The recent success of large pre-trained language models (PLMs) heavily hinges on massive labeled data, which typically produces inferior performance in low-resource scenarios. To remedy this dilemma, we study self-training as one of the predominant semi-supervised learning (SSL) approaches, which utilizes large-scale unlabeled data to generate synthetic examples. However, too many noisy labels will hurt the model performance, and the self-training procedure requires multiple training iterations making it more expensive if all the model parameters of the PLM are updated. This paper presents UPET, a novel Uncertainty-aware Parameter-Efficient self-Training framework to effectively and efficiently address the labeled data scarcity issue.

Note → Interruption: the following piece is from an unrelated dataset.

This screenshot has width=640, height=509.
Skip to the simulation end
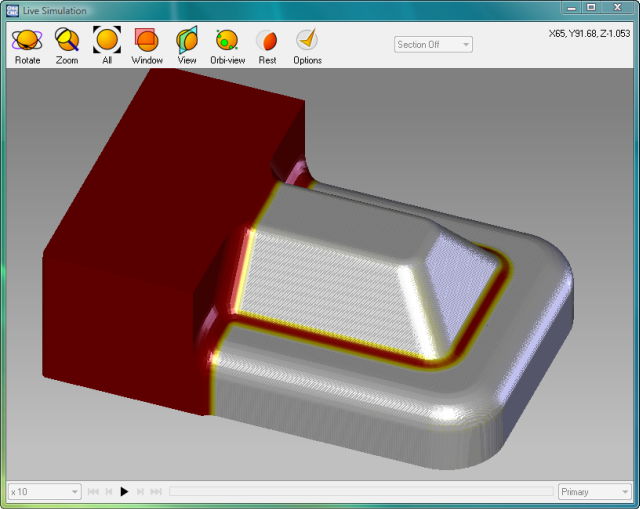(x=156, y=492)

Specifically, we incorporate Monte Carlo (MC) dropout in Bayesian neural network (BNN) to perform uncertainty estimation for the teacher model and then judiciously select reliable pseudo-labeled examples based on confidence and certainty. During the student training, we introduce multiple parameter-efficient learning (PEL) paradigms that allow the optimization of only a small percentage of parameters. We also propose a novel Easy-Hard Contrastive Tuning to enhance the robustness and generalization. Extensive experiments over multiple downstream tasks demonstrate that UPET achieves a substantial improvement in terms of performance and efficiency. Our codes and data are released at https: //github.com/wjn1996/UPET.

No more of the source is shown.